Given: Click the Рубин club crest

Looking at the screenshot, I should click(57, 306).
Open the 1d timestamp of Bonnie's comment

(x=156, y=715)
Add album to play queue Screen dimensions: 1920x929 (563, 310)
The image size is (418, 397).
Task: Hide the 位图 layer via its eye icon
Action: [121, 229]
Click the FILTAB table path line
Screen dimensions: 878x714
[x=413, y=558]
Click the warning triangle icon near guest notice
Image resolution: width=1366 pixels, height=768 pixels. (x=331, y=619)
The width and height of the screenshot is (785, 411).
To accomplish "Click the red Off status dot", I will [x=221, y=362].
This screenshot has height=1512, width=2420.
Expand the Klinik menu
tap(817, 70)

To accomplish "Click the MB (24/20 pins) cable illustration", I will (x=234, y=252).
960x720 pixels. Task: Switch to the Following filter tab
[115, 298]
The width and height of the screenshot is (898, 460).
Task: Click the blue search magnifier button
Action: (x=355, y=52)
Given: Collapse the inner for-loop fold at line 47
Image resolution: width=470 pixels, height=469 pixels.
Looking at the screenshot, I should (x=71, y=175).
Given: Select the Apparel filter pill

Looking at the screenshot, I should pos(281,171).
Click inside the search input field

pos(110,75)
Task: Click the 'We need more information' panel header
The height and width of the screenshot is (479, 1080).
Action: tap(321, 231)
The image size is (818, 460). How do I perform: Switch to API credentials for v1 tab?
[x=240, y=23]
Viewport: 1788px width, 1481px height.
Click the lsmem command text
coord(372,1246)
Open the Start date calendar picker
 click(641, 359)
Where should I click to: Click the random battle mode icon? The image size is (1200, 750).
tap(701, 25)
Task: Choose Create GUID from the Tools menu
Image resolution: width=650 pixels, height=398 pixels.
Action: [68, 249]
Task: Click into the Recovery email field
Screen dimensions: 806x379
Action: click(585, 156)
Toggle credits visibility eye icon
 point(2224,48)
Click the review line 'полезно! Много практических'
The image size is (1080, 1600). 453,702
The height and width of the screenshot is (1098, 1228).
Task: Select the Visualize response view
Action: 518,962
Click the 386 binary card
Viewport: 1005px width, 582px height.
#####
WORK ITEM
Extract every line from the one with "Toggle credits visibility eye icon" down to the final line above, both included, exactly as written.

EXERCISE RESULT
Toggle credits visibility eye icon
 point(2224,48)
Click the review line 'полезно! Много практических'
The image size is (1080, 1600). 453,702
The height and width of the screenshot is (1098, 1228).
Task: Select the Visualize response view
Action: 518,962
Click the 386 binary card
Viewport: 1005px width, 582px height.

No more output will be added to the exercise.